# EXERCISE DESCRIPTION
Write out exactly the lines below that run from the one containing "This screenshot has width=1162, height=362." through the one containing "Given: Check Hide All Items on the Desktop", both included, with no other lines.

[Stored records]

________

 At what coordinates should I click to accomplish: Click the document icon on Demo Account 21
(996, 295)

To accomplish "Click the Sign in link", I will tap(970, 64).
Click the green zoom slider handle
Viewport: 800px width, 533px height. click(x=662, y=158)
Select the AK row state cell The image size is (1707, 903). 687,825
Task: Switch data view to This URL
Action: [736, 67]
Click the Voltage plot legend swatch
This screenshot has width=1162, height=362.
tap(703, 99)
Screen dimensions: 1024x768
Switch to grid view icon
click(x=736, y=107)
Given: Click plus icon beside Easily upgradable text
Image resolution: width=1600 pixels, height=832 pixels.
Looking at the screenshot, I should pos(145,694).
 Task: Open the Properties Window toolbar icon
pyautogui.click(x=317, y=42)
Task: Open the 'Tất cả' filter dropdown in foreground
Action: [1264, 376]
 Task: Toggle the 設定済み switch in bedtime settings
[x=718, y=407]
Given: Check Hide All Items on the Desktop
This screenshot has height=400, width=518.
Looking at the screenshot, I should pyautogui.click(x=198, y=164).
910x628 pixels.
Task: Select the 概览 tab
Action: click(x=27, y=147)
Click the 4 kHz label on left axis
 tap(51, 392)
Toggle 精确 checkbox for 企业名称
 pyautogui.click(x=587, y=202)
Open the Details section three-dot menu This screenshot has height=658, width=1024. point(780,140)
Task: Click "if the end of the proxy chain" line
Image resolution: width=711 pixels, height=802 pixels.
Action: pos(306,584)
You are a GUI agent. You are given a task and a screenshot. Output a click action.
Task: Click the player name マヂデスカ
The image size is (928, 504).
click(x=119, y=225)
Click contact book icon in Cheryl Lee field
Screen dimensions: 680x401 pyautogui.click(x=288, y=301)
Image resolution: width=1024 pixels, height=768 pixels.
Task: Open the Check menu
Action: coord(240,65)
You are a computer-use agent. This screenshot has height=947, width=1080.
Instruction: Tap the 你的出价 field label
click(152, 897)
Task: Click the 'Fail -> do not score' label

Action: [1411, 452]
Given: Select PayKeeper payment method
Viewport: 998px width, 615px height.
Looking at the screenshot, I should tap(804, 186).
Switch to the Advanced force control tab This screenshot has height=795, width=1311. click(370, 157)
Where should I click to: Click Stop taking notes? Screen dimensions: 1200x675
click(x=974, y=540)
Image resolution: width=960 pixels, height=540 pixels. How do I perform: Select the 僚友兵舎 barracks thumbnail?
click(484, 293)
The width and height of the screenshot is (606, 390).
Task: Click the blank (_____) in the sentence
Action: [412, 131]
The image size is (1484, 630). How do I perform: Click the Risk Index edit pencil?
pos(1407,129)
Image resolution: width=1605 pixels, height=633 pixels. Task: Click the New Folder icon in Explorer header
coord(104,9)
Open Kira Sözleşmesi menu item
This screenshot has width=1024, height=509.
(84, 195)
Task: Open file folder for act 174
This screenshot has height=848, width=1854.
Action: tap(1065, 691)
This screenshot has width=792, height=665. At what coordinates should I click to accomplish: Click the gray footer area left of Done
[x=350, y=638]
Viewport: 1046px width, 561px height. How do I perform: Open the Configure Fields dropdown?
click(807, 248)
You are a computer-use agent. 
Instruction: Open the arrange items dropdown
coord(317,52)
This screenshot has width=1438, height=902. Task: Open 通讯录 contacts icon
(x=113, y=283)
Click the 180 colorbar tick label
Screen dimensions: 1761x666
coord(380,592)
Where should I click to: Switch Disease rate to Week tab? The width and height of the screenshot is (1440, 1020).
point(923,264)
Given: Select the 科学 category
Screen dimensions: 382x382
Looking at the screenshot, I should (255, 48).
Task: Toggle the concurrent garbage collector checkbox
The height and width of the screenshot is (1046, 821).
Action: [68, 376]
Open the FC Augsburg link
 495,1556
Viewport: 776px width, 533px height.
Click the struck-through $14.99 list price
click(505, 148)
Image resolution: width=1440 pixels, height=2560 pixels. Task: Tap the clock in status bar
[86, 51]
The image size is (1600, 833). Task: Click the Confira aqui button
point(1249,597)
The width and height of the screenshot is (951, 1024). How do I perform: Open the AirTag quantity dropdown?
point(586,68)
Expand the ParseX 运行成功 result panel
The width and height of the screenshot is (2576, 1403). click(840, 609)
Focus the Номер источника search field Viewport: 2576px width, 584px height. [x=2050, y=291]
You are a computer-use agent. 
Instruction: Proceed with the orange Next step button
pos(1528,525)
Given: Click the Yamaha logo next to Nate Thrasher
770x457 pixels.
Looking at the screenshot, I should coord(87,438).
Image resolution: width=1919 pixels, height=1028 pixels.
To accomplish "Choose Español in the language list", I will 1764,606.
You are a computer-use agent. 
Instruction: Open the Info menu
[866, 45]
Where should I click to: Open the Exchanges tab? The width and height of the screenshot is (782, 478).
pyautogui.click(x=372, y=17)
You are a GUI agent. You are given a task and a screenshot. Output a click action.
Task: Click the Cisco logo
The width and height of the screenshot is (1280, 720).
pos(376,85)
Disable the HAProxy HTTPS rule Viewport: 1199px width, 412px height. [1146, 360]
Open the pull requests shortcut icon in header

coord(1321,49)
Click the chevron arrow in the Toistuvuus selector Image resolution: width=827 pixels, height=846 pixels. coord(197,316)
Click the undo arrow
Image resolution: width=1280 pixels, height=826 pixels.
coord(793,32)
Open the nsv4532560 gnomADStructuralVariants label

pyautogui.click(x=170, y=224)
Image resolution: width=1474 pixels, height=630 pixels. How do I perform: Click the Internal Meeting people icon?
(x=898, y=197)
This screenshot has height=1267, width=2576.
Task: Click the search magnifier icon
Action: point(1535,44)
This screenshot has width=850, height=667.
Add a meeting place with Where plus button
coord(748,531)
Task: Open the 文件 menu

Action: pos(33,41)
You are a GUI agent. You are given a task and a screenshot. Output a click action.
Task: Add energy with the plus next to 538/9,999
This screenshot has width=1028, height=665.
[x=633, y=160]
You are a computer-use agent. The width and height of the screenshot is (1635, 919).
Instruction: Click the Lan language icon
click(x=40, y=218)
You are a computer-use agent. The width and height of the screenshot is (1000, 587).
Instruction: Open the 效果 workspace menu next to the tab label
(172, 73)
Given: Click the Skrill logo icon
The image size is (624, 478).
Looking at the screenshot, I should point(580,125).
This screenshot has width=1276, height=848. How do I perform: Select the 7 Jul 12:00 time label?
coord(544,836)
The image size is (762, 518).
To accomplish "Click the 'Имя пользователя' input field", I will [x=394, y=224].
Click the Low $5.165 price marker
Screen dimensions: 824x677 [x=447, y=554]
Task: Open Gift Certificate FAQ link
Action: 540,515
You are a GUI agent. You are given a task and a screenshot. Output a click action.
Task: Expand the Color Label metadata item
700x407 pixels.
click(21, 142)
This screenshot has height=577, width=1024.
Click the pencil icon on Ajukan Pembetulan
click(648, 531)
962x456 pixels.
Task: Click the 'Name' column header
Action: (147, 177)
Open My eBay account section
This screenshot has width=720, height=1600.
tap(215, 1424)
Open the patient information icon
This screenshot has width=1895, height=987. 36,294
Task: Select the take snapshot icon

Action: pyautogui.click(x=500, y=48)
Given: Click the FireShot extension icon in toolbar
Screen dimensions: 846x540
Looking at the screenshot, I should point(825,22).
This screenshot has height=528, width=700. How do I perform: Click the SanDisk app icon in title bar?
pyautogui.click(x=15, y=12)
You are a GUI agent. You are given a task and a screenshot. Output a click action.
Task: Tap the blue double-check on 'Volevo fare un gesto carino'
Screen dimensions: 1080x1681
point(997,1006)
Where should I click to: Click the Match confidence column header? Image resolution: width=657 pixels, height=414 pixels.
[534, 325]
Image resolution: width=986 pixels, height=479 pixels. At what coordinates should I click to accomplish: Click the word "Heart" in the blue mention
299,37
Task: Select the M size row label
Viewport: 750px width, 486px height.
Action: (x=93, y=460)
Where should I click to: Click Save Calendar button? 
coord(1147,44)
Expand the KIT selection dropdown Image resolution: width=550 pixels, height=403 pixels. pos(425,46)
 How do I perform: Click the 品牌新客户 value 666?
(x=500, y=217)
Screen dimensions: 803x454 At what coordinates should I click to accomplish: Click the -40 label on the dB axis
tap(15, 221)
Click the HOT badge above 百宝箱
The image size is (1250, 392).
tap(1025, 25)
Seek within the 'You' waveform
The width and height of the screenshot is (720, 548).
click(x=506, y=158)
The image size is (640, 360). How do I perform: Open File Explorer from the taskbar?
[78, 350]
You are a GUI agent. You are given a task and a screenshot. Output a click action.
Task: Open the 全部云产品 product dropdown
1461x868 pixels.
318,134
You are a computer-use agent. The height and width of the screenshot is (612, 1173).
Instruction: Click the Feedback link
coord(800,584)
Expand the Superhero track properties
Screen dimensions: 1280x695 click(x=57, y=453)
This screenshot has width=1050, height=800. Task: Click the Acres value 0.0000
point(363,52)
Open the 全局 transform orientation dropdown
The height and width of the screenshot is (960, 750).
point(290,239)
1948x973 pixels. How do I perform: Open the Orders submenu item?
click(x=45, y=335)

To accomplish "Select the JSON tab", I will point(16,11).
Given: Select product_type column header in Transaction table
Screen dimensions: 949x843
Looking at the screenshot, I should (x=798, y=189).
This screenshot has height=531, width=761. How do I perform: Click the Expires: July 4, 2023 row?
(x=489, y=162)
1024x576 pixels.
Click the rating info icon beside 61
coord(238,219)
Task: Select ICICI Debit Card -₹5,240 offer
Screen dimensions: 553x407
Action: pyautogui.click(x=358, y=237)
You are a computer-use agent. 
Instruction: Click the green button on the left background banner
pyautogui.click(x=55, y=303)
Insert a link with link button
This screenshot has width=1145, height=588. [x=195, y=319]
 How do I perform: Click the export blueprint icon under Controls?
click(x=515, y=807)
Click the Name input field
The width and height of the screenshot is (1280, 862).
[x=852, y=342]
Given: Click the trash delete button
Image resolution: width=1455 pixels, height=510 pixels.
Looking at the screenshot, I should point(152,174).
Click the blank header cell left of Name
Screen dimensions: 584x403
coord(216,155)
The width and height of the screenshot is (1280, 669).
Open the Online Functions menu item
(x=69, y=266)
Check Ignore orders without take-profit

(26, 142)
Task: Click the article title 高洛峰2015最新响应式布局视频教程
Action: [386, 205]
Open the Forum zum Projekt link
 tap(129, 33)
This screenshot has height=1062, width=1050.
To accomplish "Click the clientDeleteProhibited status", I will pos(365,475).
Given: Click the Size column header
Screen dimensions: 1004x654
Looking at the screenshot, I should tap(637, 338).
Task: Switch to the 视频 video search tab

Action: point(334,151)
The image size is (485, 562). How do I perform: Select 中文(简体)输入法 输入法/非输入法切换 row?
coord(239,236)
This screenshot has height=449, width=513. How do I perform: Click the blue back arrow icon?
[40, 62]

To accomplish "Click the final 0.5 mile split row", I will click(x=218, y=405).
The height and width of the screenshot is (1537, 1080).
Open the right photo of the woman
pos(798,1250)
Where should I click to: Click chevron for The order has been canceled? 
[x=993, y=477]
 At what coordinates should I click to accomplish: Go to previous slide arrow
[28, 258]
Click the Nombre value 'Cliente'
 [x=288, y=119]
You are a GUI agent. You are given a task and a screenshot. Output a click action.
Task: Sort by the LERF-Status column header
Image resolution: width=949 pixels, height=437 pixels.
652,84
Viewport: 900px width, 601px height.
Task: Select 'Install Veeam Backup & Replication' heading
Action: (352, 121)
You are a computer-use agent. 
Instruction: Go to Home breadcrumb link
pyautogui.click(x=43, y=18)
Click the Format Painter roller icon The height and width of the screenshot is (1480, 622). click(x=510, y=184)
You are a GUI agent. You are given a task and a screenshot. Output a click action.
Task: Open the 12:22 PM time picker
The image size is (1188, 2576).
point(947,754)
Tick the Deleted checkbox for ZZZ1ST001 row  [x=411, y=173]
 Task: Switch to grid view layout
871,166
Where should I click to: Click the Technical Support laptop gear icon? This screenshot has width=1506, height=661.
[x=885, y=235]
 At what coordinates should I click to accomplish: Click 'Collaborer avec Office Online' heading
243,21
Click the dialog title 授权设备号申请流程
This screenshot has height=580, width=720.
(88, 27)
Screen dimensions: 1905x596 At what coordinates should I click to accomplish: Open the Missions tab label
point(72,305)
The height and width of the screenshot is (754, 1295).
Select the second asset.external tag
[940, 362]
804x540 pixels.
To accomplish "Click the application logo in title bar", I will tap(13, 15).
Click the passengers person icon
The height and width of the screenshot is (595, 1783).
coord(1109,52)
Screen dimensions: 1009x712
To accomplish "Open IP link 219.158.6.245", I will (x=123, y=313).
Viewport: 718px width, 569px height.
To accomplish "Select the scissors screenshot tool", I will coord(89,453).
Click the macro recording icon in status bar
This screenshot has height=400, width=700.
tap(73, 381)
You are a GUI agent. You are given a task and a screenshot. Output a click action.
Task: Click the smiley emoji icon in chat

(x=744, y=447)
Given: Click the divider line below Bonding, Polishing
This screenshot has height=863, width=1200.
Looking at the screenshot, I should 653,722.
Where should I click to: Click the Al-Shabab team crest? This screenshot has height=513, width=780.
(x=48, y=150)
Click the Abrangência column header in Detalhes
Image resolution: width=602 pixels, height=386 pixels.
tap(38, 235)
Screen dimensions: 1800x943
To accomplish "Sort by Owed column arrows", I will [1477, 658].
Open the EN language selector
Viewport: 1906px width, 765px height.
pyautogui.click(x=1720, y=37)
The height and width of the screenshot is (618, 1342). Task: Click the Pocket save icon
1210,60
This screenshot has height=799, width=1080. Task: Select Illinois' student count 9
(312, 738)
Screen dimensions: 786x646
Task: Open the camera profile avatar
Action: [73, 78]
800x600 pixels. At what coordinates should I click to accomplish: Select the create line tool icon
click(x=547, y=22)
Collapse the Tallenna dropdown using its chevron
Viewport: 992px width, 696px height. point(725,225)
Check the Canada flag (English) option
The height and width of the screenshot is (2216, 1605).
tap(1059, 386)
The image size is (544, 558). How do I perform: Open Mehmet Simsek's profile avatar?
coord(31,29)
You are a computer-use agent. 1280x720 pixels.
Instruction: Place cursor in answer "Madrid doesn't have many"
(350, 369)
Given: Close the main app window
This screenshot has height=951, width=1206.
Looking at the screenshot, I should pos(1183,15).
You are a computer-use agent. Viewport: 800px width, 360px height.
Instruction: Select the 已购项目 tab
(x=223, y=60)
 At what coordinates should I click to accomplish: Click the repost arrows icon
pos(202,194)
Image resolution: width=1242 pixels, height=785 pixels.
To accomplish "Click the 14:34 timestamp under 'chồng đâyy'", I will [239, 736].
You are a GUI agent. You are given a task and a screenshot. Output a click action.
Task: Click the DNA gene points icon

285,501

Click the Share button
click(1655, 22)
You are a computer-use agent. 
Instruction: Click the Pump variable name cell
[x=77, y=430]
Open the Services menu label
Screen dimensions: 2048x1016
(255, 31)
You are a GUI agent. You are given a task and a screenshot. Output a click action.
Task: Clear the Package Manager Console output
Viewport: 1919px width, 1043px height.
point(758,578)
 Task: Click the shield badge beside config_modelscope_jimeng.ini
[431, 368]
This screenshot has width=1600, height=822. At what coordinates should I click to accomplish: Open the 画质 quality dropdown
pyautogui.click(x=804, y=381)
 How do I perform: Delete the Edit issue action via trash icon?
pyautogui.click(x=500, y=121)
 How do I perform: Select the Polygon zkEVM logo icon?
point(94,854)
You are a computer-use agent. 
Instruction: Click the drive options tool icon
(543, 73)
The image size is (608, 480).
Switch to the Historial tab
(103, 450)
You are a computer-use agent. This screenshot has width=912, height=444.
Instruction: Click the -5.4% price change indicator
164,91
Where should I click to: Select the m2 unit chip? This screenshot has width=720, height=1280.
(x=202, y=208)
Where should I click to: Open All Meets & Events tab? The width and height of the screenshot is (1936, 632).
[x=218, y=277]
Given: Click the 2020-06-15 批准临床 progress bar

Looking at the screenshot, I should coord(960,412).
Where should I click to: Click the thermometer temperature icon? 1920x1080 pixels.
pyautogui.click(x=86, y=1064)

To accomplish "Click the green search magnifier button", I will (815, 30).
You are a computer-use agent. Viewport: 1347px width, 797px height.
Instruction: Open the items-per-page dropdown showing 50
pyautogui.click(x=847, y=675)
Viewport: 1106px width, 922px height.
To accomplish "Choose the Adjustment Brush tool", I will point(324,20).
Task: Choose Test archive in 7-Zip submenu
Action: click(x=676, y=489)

________

# RESPONSE TO THIS TASK
This screenshot has width=1162, height=362.
tap(703, 99)
Screen dimensions: 1024x768
Switch to grid view icon
click(x=736, y=107)
Given: Click plus icon beside Easily upgradable text
Image resolution: width=1600 pixels, height=832 pixels.
Looking at the screenshot, I should pos(145,694).
 Task: Open the Properties Window toolbar icon
pyautogui.click(x=317, y=42)
Task: Open the 'Tất cả' filter dropdown in foreground
Action: [1264, 376]
 Task: Toggle the 設定済み switch in bedtime settings
[x=718, y=407]
Given: Check Hide All Items on the Desktop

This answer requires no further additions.